Although therapy for PAH has improved with the use of epoprostenol, only two-thirds of patients with PAH are alive three years after starting therapy (3, 4). The study by Itoh and associates (6) provides further impetus for the use of combination therapy to treat PAH. In 14 patients with deterioration of their condition despite treatment with iloprost (an inhaled prostacyclin analog), the addition of sildenafil produced a sustained improvement in exercise capacity and hemodynamics (7). A larger study comparing epoprostenol to epoprostenol plus sildenafil is currently underway and should provide a more definitive answer about synergist effects between prostanoids and sildenafil. A recent study comparing epoprostenol alone with epoprostenol plus bosentan, an endothelin receptor antagonist, in patients with PAH showed only a trend toward greater improvement with combination therapy, which may reflect the small number of patients in the study (8).

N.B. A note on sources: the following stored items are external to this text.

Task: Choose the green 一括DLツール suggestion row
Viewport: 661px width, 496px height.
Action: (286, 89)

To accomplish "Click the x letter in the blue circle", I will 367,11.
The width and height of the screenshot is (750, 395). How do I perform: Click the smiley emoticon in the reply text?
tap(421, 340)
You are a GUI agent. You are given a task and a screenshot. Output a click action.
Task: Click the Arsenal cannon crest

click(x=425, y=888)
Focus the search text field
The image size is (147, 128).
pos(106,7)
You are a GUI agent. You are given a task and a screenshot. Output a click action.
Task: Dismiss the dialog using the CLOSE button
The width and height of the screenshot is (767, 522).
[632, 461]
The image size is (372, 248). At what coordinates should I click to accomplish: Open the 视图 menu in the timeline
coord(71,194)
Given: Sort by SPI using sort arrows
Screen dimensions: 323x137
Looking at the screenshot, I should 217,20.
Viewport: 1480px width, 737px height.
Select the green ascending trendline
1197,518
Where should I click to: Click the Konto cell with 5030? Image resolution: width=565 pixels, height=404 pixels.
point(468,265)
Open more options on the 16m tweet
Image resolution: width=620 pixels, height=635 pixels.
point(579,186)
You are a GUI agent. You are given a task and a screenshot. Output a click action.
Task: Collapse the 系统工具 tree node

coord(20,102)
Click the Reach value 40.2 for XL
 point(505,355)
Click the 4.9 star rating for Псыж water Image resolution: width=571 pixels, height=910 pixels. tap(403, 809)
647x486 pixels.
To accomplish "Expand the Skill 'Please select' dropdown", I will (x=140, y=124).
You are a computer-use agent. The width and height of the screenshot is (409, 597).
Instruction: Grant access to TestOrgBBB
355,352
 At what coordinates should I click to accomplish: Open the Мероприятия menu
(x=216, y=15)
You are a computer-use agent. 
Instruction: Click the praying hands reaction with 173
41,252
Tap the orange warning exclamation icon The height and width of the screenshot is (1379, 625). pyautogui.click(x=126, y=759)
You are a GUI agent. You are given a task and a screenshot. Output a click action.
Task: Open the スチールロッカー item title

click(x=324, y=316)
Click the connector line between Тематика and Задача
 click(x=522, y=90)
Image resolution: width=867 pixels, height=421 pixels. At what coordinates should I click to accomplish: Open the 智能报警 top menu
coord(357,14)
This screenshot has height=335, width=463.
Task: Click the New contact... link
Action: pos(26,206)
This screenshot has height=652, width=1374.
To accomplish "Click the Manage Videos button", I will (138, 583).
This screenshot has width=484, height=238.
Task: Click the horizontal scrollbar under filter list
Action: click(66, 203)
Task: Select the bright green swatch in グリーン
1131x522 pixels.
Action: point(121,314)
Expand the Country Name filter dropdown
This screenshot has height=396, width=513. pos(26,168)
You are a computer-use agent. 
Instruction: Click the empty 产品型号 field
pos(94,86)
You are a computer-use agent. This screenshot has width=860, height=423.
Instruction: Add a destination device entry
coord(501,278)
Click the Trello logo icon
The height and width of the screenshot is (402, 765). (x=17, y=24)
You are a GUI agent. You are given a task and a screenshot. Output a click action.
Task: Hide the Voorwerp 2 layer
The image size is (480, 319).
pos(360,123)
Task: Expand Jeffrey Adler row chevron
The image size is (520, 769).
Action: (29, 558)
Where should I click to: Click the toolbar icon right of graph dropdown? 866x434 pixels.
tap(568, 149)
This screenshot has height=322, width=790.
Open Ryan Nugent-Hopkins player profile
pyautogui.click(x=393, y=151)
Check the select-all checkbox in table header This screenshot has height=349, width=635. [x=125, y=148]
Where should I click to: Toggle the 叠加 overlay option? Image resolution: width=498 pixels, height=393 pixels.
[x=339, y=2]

Although combination therapy may improve treatment, it seems likely that the benefit of vasodilator therapy alone will be limited, and indeed, the focus of treatment is shifting to the proliferative aspect of PAH. The growth-promoting properties of mediators, such as serotonin, and growth factors, such as transforming growth factor ß, have been implicated in the pathogenesis of PAH (9, 10). Germline mutations of bone morphogenic protein receptor 2, involved in the signaling pathway for transforming growth factor ß, have been identified in most patients with familial PAH (11, 12) and in a minority of patients with apparently sporadic primary pulmonary hypertension (13). How these mutations affect cell growth, vascular fibrosis, and apoptosis, leading to the end-stage pathological changes seen in patients, is still not known. Transgenic mice with a mutation in bone morphogenic protein receptor 2 are currently being developed and may provide insight into human disease.

With regard to the future, animal models may provide guidance. Eddahibi and colleagues initially demonstrated the importance of the serotonin transporter in the development of pulmonary vascular changes after exposure to hypoxia in mice (14). Subsequently, allelic variants predisposing to serotonin transporter over-expression have been linked to pulmonary artery smooth muscle hyperplasia in patients with primary pulmonary hypertension and suggest the possibility of treatment with selective serotonin reuptake inhibitors (9). In an intriguing study published this year, eight patients with PAH were treated with vasoactive intestinal peptide based on beneficial findings in animal models of pulmonary hypertension (15). While the clinical improvement was impressive, there was no control group and the findings need to be confirmed in a larger cohort. Nearly complete regression of monocrotaline-induced changes in rats has been demonstrated with HMG-Co-A reductase inhibitors, suggesting another potential treatment for patients (2). In another model, overexpression of prostacyclin synthase in mice exposed to hypoxia prevented the development of medial hypertrophy (16). While not yet ready for human trials, aerosol administration of prostacyclin synthase or nitric oxide synthase genes to increase endogenous mediator production at the site of disease, should be considered in the future. In the study by Itoh and colleagues, therapy was initiated before the development of pulmonary hypertension, making it difficult to extrapolate their findings to patients with advanced disease (6). Their results, however, provide support for an early intervention study in patients diagnosed with mild PAH, as well as a preventative study in obligate carriers from families with a known mutation in bone morphogenic protein receptor 2.

The molecular and genetic tools are at hand to improve the treatment of PAH. Animal models, even with their limitations, can be used to evaluate a variety of combination therapies and more novel treatments, perhaps sparing patients unnecessary or harmful therapy.

FOOTNOTES

Conflict of Interest Statement: I.M.R. serves on an advisory board for Actelion Pharmaceuticals, and has received financial reimbursement for speaking at conferences and meetings sponsored by Actelion Pharmaceuticals.